Além do comprometimento do trato urinário (bexiga e uretra), outras causas podem estar envolvidas com a incontinência urinária como alterações da motivação, mobilidade, lucidez ou presença de doenças associadas (diabetes mellitus e insuficiência cardíaca).

A depender das características das perdas, a incontinência urinária pode ser classificada em cinco tipos:

1)    Urgência, ocorre por incapacidade de retardar a micção após o enchimento da bexiga;

2)    Esforço, acontecem pequenas perdas de urina na presença de maior pressão intra-abdominal (tosse, espirro, risada);

3)    Transbordamento, mais comum em homens e acontece devido o aumento da resistência em um canal chamado uretra;

4)    Mista, urgência para urinar, associada a esforços;

5)    Funcional, relacionada à incapacidade de chegar ao banheiro por limitações físicas, déficit cognitivo e/ou limitações ambientais.

O convívio com esta condição pode causar problemas sociais importantes como isolamento social e depressão.
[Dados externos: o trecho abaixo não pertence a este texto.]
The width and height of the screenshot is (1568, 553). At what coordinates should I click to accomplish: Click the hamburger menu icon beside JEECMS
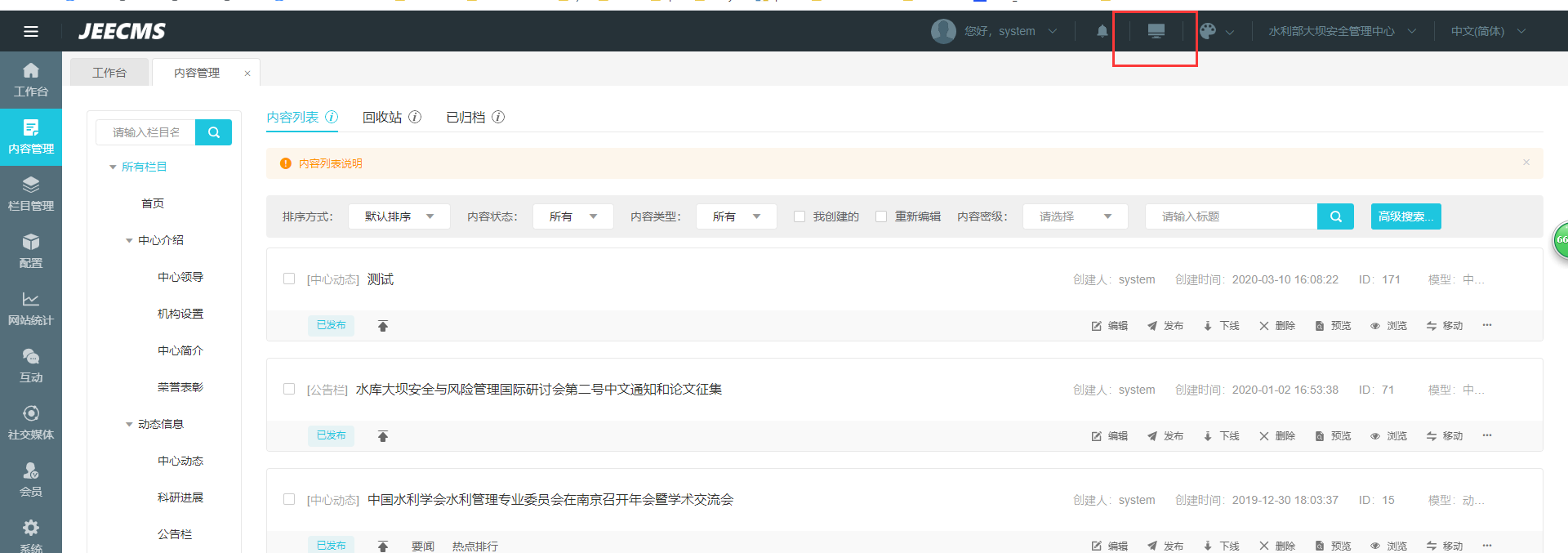click(x=31, y=31)

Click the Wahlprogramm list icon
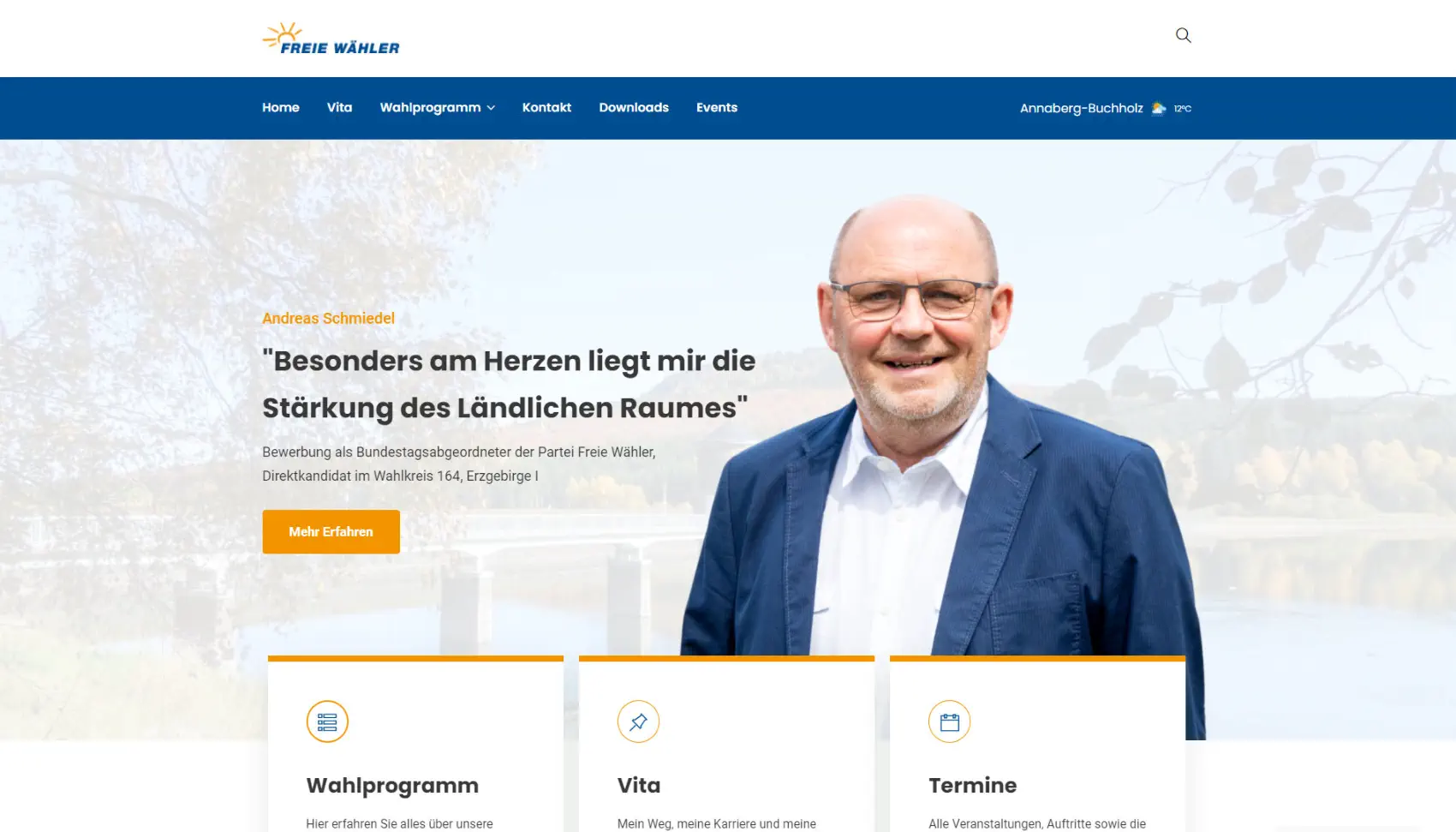click(327, 721)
Além disso, também podem ser observadas outras consequências como restrição da atividade física, baixa autoestima e insegurança, afetando diretamente a qualidade de vida da população acometida.

Sabendo do impacto negativo causado pela incontinência urinária é válido ressaltar que mesmo quando identificado em idosos mais debilitados, evidências têm demonstrado que esta condição é tratável e frequentemente curável. O tratamento pode envolver diversas estratégias como uso de medicação, exercícios orientados por um fisioterapeuta ou até mesmo cirurgia.

Entender a incontinência urinária como “algo normal” da idade impede seu diagnóstico pelo médico. A identificação da causa e do tipo de perda de urina permite que o médico indique o tratamento mais adequado, converse com ele sobre isso!

Autoria: Claudia Sales e Mariany Abreu

Referências:

MAGALHÃES, L. V. B. Incontinência urinária em pacientes geriátricos: abordagem diagnóstica em APS. Revista de Atenção Primária à Saúde. [ S.l.], 2004, vol. 7 p. 34-39.

MARQUES, L. M. Incontinência Urinária no Idoso. Sociedade Brasileira de Geriatria e Gerontologia - Comissão de Educação Continuada. [S.l.], 2013. Disponível em: http://sbgg.org.br/wp-content/uploads/2014/10/incontinencia-urinaria.pdf. Acesso em: 10 de maio de 2017.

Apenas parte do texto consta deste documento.